Sunday, May 22, 2011

A New Drug Could Send This Small Cap Stock up 30% or More



Some things still aren't discussed in polite society. Obesity and erectile dysfunction are among them.

But if I abided by this convention, then you'd miss out on what could be the next-big-thing in the drug stock space. Instead, in the interest of your portfolio, I'm willing to break this taboo...

A small developer of novel drugs for sexual health and obesity plans to submit a new drug application (NDA) to the U.S. Food and Drug Administration (FDA) in the second quarter of this year. The window is still open for you to get in at under $10 per share.



This NDA is for avanafil, a new erectile dysfunction (ED) drug that has completed Phase III testing. Avanafil is a PDE5 inhibitor, like Viagra, Cialis or Levitra, but potentially safer and more spontaneous than any drug yet on the market. If avanafil performs in the market the way it has performed in Stage II and Stage III tests, then it's going to give these competitors a run for their money.

PDE5 inhibitors are a roughly $4 billion market worldwide. The leader is Pfizer's (NYSE: PFEViagra, at with a share of about $2 billion. The drug comes off patent protection in 2012. Eli Lilly's (NYSE: LLY)Cialis earns $1.7 billion in sales andGlaxoSmithKline's (NYSE: GSKLevitra accounts for the rest of the market.

Of course, ED drugs are a demographic play on the aging baby-boom generation. (We can't give you rock-and-roll, but two out of three ain't bad.) However, fidelity to these drugs is low -- 20 million-plus men have flirted with Viagra, but many continue to play the field. This switching mostly reflects men's search for drugs with different side effect profiles or that better enable spontaneous sex.

The little-known small drug company developing avanafil is Vivus (Nasdaq: VVUS).

Here are some reasons to consider the stock...

  • Avanafil's upcoming NDA submission and FDA review process mean that it will never be more undiscovered than right now.
     
  • Vivus also has an obesity drug in late-stage development, giving it two ways to succeed. If Vivus can show that Qnexa (for obesity) is reasonably free of side effects, then it has the potential to become a $1 billion drug. 
     
  • Thanks to its savvy sale of earlier products, Vivus is not a cash-strapped biotech, but instead has ample cash to fund avanafil and Qnexa. Vivus has a market cap of about $600 million, no debt and at the end of 2010 had $139 million in cash, or about $1.70 per share. Management estimates it will have about $100 million in cash for the end of 2011.
Though it has been more than seven years since the last new ED drug was introduced, Vivus's avanafil may have the charm. Vivus claims that in its Stage III avanafil trials, many men were able to have intercourse as soon as 15 minutes after dosing. That's more quickly than other ED drugs on the market, which can take half an hour or more to work.

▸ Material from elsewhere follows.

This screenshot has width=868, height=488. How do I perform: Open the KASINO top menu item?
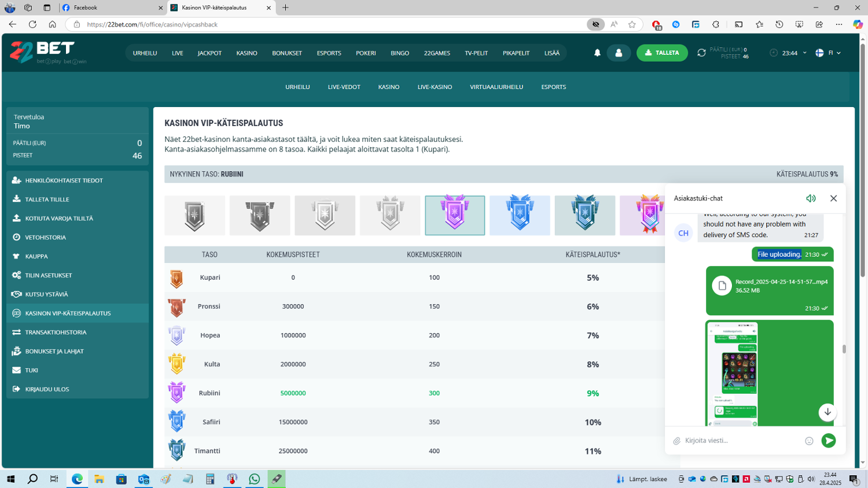tap(247, 53)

A 2005 study by Vivus also suggested avanafil passes out of the body more quickly than competitor drugs, reducing the risk of interaction with nitrates prescribed for heart disease, for example. If supported by further data, this would greatly expand the potential market for avanafil, since nitrates are contraindicated with other PDE5 inhibitors and many older men take them.

The fast action and, if borne out, compatibility with nitrates, should distinguish avanafil and support a market for it even in the face of generic erosion after Viagra goes off-patent in 2012.

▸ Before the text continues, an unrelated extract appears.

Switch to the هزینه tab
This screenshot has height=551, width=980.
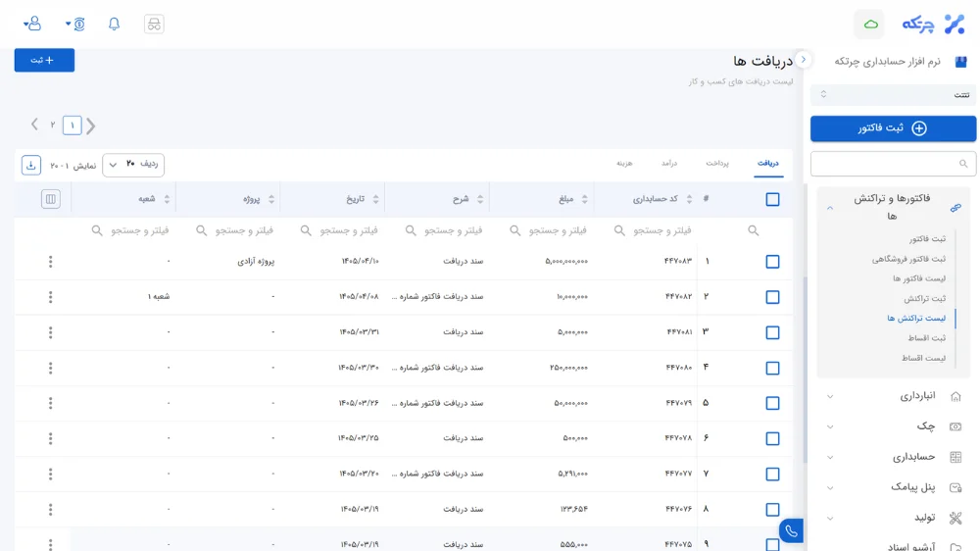coord(624,163)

Vivus's avanafil phase III program includes four pivotal studies, based on standard endpoints for ED drug studies, which so far have shown success rates comparable to competitor drugs within a shorter period of time.

Vivus is still analyzing how these results compare to competitors' studies, in order to test its hypothesis that avanafil may have a more specific mechanism of action than other PDE5 inhibitors, a lower side effect profile and higher tolerability. Since diabetes and prostate surgery are two of the main causes of ED, Vivus is also running trials in this area, although the prostate surgery trial results will be submitted later as a supplement to the NDA.

Vivus intends to file an NDA for avanafil in the second quarter of 2011 -- which could, theoretically, be as soon as this week, since we are in the second quarter already. Vivus's filing of the avanafil NDA will likely be a catalyst for the stock price, which historically has ticked upward on positive news of new products in development.

Vivus plans its first quarter earnings call for May 2, and may have more news then.


Action to Take--> An investor with an appetite for risk would do well to consider buying Vivus ahead of its submission of the NDA for avanafil.  I think the market has overlooked avanafil in its rush to consider the obesity drug Qnexa.  If avanafil does only as well in the ED marketplace as Levitra, and if Vivus can strike a marketing deal where it receives a royalty of 30% of avanafil sales, then by my calculations, avanafil could represent as much as $3.00 per share or more of Vivus’s value. You can capture that value by buying the stock now, ahead of the NDA submission planned for this quarter.